THE LAGGING INDICATORS
A bevy of stockbrokers has recently stated that the “worst of this recession is over”. Again, it’s best to hold off on the celebration dance: what they really mean is that “things are still getting worse than they were before, but they’re just not getting worse as fast as they were before”. In horror movie terms, we’ve passed the gore-splattered opening sequence and are now in the lull that comes before the outright carnage. This is because unemployment in economic parlance is a “lagging indicator”. It might seem like your employer is being hatefully trigger-happy with their P45s, but it actually takes time for a plummet in economic fortunes to filter through to official job stats.
The monthly spike in new Jobseeker’s Benefit claimants – ie workers who have just been shoved out the door – has dropped back from the record 33,000 additions last January, but the dole queues are still swelling.
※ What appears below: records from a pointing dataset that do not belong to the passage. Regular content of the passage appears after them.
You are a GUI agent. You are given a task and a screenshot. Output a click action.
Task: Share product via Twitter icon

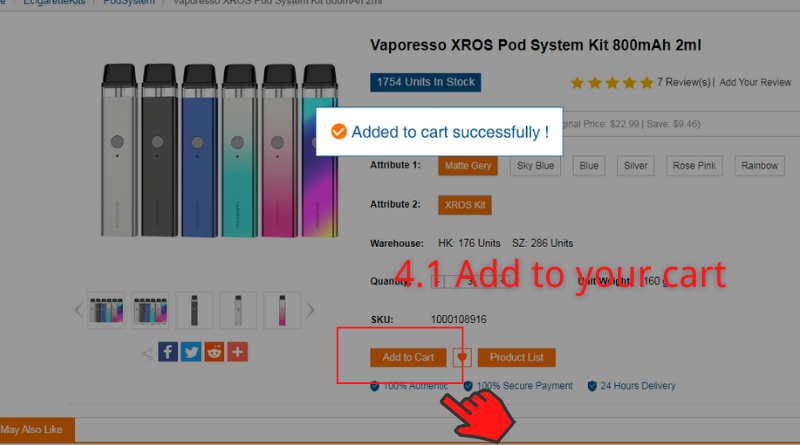tap(191, 352)
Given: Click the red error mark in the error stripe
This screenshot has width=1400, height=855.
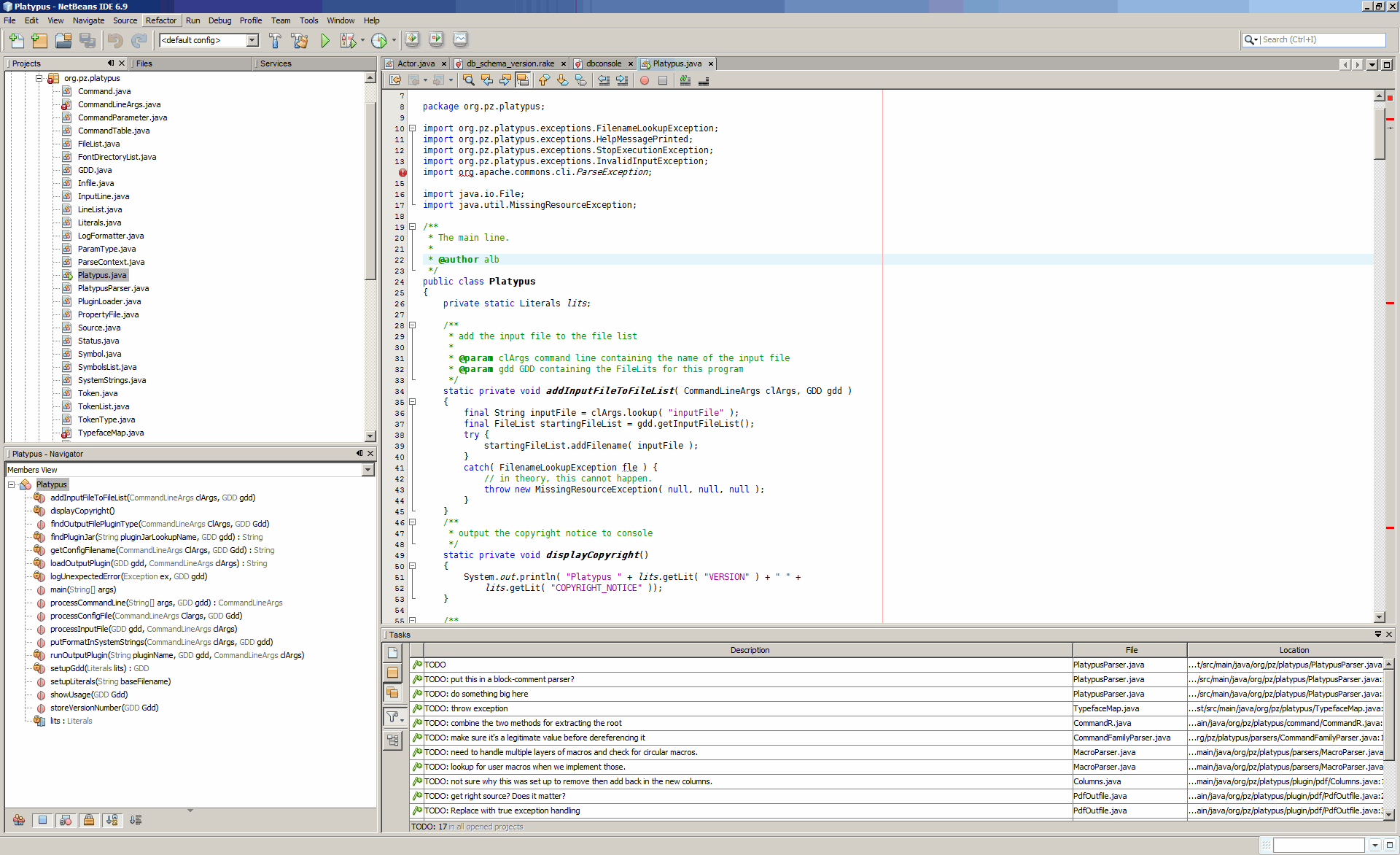Looking at the screenshot, I should [x=1390, y=119].
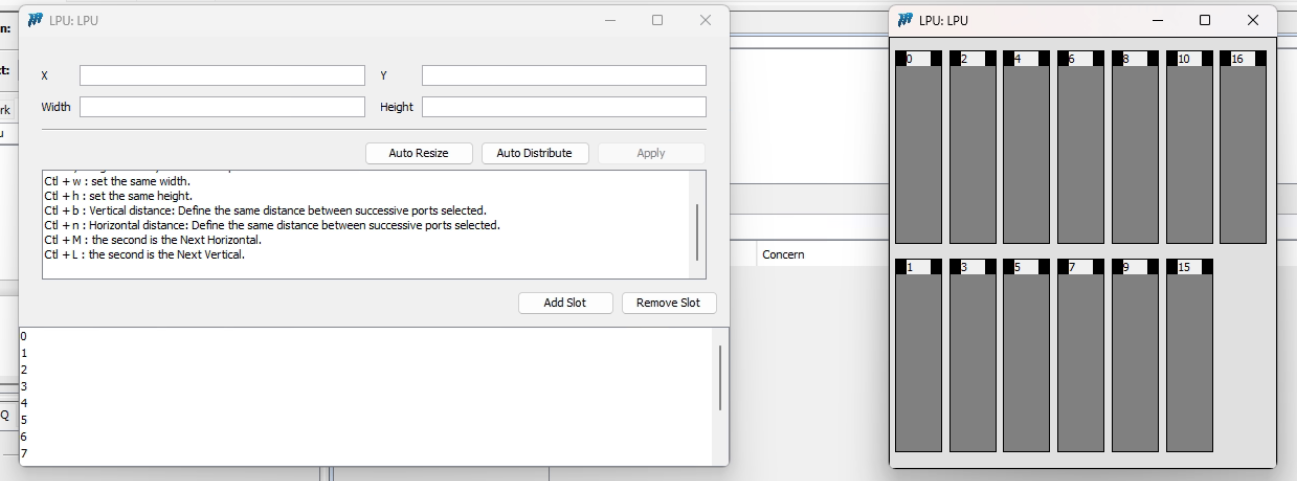Click into the X input field
Image resolution: width=1297 pixels, height=481 pixels.
coord(222,76)
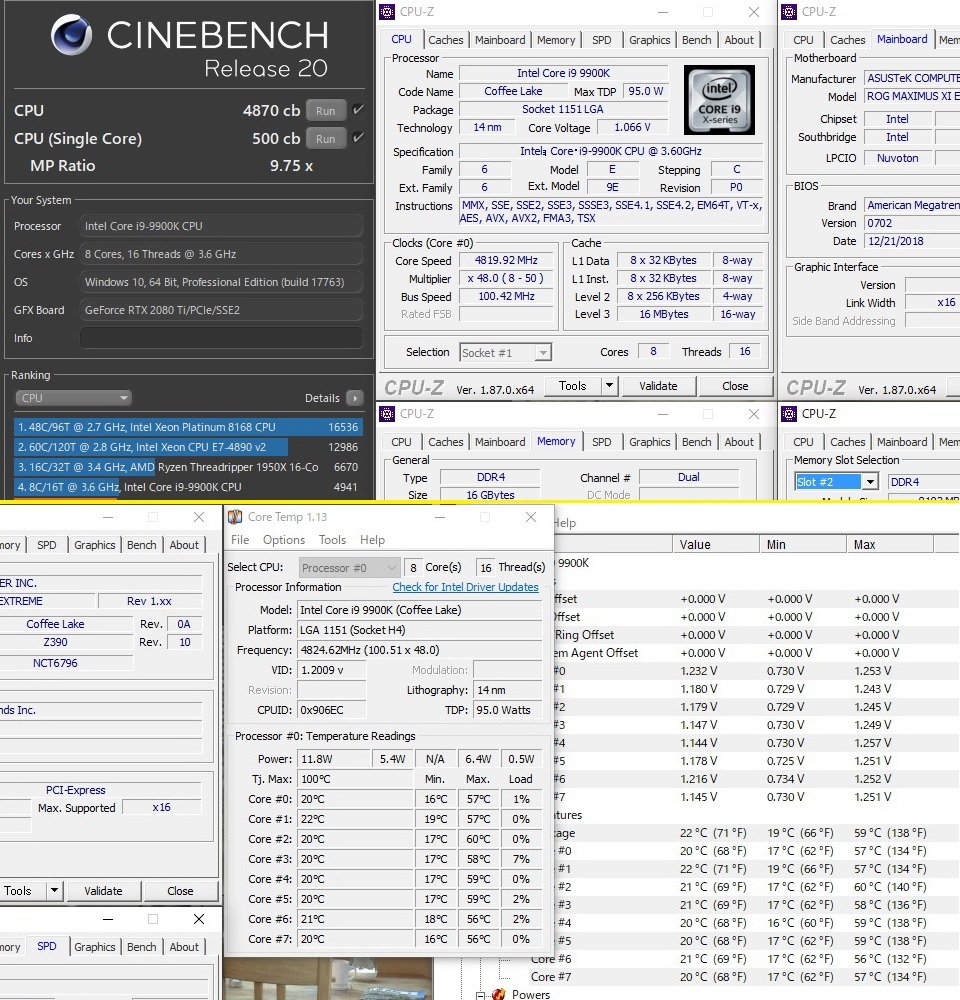Click the CPU-Z icon in the Slot #2 window title
The image size is (960, 1000).
pyautogui.click(x=788, y=414)
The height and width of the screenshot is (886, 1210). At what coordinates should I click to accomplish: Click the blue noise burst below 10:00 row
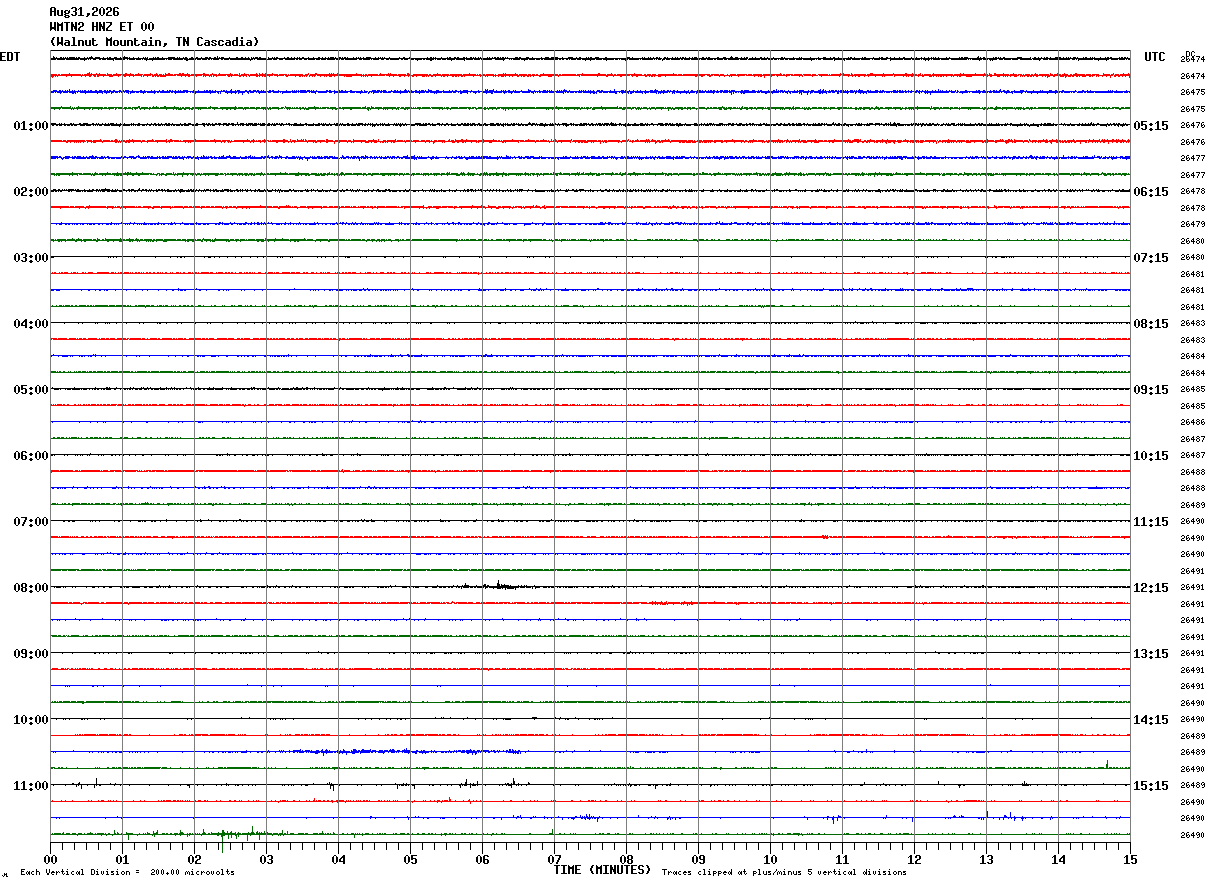(400, 751)
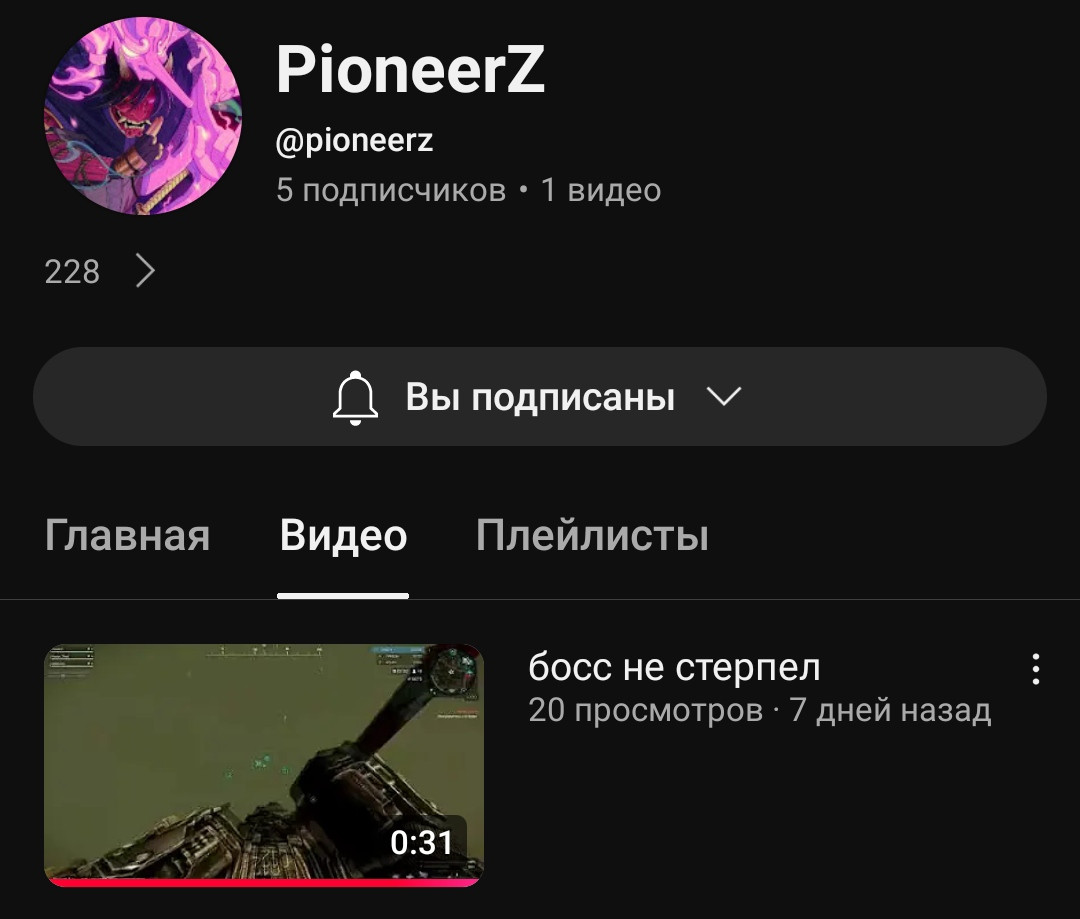The image size is (1080, 919).
Task: Open the 228 channel description text
Action: [x=72, y=271]
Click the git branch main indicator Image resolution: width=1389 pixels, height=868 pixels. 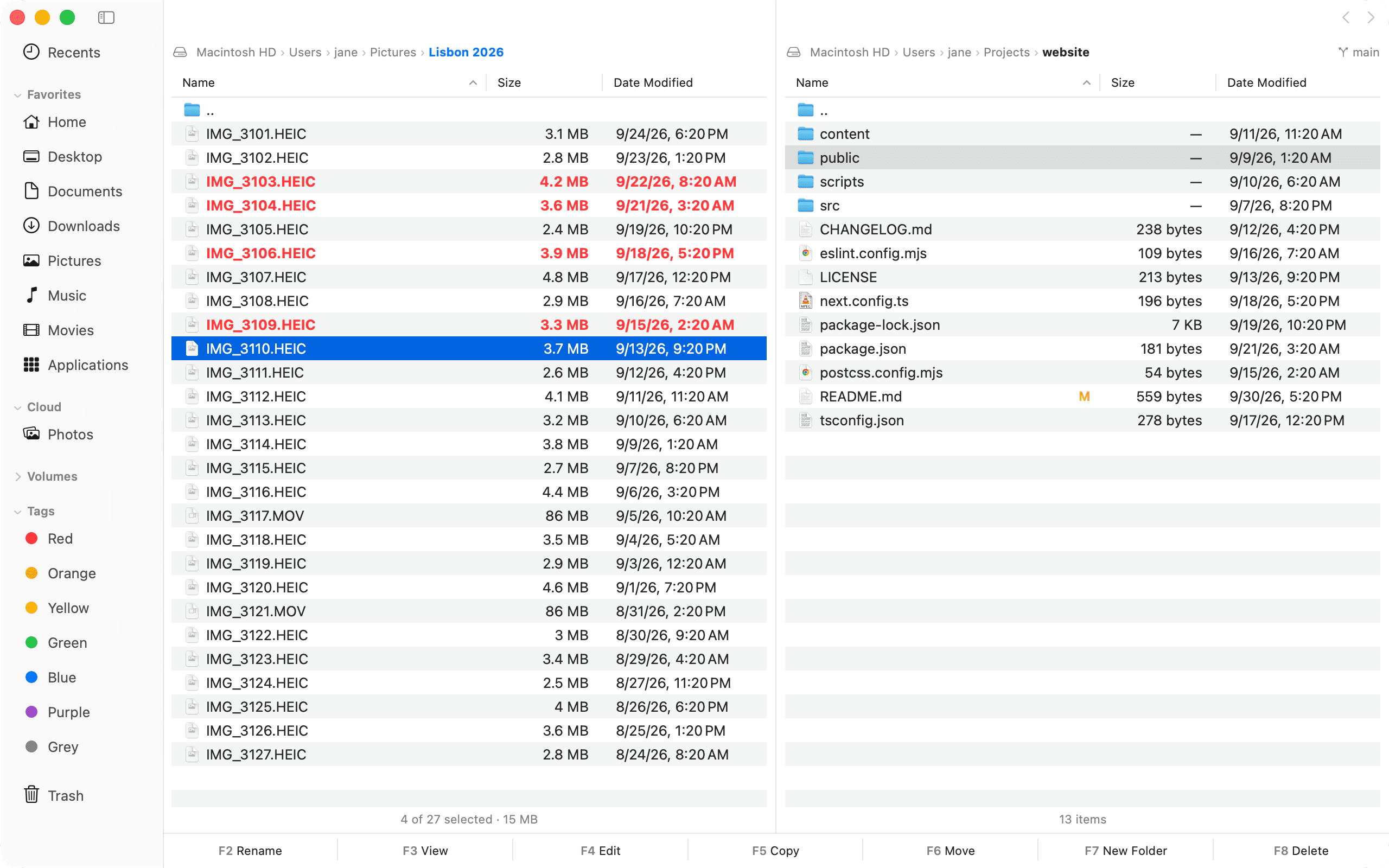(x=1358, y=52)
The ESRI and the Central Bank don’t expect the unemployment rate to peak until 2010, when it will reach 15-16 per cent. So, rather gallingly, the exact point at which you are most likely to be out of a job is scheduled to coincide with the time that the forecasting crowd will be getting feverish about the prospect of things getting better.
THE PRICE TAGS
The prevalence of massive “everything must go” signs is not an illusion: according to the CSO’s Consumer Price Index, the price of a typical basket of goods and services has fallen 5.4 per cent over the past year. But after years of complaining about “rip-off Ireland”, we may soon be praying for prices to start going up. Discounts on discounts are all very nice, but sustained periods of deflation create a very different kind of headache for cash-strapped, indebted households. Rather than suffer the pain of seeing their spending power eroded by inflation, they see the real value of their debt increase. This will “dampen the next economic cycle”, according to the IMF’s polite phrasing. Translation: “We’re all going to feel quite poor for some time.” Ominously, a debt-deflation spiral was the defining feature of the Great Depression.
Cuts in interest rates would help, but the trouble is that the European Central Bank (ECB) has already lowered rates to a historic low of 1 per cent. Both the ESRI and the Central Bank this week flagged the next painful squeeze on our bank balances: if the Irish economic recovery lags that of the euro zone, the ECB may increase interest rates at a time when we’re all still facing into steeper income levies and eroding salaries. In the alphabet soup of economic trends, this could cause a “W-shaped” or “double-dip” recession. Still, that’s better than the tentatively mentioned, “L-shaped” alternative.
THE FUNDAMENTALS
Finally, when the Central Bank or anyone else warns you that the property market is “no longer supported by fundamentals”, as governor John Hurley reminded us this week that he did in 2006, be aware that this really means: “House prices are about to undergo an almighty crash. Sell up immediately or you’ll be paying off the negative equity when you’re 90.” (Which, for me, is in Q369.)